Spending the last 30 days with my family in one of the most remote parts of Western North Carolina in a log cabin on steroids, I had a chance to do a lot of thinking. Not thinking about "what is the meaning of life?" sort of stuff. But thinking about what fresh wild blackberries that I picked this morning tasted like. Or contemplating the aqua blue of thousands of what looked Blue Morpho butterflies in a mountain meadow. But the best thought I had was how delicious it is to do cannonballs off of a dock into a freshwater mountain lake.
It was funny to me that when I had a chance to completely unplug from e-mail, internet, cell phones and modern day obligations, my thoughts were not of deeply spiritual things, but of things sweet and simple.

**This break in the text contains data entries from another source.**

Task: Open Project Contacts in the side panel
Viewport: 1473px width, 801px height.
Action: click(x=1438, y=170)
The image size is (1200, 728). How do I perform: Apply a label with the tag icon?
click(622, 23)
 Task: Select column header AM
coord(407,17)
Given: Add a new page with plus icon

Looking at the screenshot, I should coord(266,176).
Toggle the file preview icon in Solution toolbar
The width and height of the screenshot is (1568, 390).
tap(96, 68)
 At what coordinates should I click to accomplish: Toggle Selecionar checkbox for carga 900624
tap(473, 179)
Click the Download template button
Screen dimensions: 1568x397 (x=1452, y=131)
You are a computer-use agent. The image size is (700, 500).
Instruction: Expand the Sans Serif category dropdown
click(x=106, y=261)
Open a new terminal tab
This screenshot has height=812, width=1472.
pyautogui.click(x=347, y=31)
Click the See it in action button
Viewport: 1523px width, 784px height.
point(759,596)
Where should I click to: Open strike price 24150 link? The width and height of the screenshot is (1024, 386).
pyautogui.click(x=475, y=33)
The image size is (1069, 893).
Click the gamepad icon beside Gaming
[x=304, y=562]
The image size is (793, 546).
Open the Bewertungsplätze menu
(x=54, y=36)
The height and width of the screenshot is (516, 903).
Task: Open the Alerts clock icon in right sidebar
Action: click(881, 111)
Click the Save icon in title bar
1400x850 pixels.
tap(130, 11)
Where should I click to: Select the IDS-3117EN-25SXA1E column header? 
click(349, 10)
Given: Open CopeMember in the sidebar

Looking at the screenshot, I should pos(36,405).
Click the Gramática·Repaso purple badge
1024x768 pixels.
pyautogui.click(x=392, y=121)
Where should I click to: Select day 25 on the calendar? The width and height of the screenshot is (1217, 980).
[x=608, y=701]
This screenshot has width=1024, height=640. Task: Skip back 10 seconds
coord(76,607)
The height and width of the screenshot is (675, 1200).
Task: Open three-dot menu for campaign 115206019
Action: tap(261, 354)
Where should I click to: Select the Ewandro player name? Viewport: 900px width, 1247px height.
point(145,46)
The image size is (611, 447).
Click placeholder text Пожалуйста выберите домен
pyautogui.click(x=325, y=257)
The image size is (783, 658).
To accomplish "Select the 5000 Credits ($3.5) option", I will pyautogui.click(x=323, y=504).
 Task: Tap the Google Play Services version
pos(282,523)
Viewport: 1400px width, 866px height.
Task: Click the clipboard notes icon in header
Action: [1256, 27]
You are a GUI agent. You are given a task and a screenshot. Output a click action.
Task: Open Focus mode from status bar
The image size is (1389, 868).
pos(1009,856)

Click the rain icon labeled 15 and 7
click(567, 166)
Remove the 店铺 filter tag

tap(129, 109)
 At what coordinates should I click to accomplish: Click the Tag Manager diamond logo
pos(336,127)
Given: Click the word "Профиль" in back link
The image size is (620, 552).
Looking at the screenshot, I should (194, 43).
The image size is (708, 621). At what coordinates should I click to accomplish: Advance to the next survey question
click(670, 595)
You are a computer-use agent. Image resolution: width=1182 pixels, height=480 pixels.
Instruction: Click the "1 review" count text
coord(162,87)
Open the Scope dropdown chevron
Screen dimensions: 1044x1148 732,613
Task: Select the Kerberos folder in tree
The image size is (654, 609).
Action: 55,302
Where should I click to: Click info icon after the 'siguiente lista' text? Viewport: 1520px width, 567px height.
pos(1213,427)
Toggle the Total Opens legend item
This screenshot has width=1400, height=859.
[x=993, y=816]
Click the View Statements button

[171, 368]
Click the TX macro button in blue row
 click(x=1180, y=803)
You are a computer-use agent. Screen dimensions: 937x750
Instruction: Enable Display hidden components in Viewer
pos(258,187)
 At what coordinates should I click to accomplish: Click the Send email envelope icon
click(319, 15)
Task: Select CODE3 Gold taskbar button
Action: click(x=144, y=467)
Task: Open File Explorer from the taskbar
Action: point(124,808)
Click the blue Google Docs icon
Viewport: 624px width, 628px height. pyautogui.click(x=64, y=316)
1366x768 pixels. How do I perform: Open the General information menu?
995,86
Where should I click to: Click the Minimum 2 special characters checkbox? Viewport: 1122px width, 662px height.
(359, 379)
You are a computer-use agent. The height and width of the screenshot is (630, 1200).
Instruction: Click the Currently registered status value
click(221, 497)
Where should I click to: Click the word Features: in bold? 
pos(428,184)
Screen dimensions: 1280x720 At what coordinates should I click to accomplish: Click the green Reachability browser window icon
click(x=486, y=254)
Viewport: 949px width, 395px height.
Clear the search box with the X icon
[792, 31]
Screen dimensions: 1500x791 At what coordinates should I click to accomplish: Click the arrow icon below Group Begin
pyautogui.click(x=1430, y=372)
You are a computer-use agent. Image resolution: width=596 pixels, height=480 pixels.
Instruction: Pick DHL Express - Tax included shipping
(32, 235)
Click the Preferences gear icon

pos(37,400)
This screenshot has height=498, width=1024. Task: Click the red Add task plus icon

I think this was because prior to Walden, I had met my limit. Caring for my mom after two consecutive hip replacement surgeries and 3 dislocations in 30 days was emotionally and physically draining. Hosting a family reunion for 40 of my family members was a huge milestone, but I felt overwhelmed by trying to balance the needs with everyone and those of my own. And to add to all of it, this summer I lost one of my dearest friends to melanoma cancer of the liver. Watching her slip away a little more each week and then finally leaving us, left me flooded with grief.
So when I went away to be like Henry, my goal was to treasure it up. To find out what it would be like to completely focus on myself, my son and my husband. To really listen, to do things slowly. To read without watching the clock, to eat and cook with pleasure, to not know what day it was or have any agenda. I have to say it was wonderful. It was exactly what I needed. And when I came back I was ready to let the world flow back in because I had a chance to sort it out.
If I had to sum up "what I learned on summer vacation" I would say in one word "savor." To savor what is before me whether it's fresh tomatoes, holding hands or a good laugh. Because if I can learn to savor the little beautiful things in life, maybe that can carry me through the hard times.
1 comment:
Wow, Cara, you have such a great way with words. Your summer 'Walden' experience sounds wonderful, if for no other reason than you did savor the whole experience. It sounds like such a nice ending to a challenging summer. I hope it only gets better from here!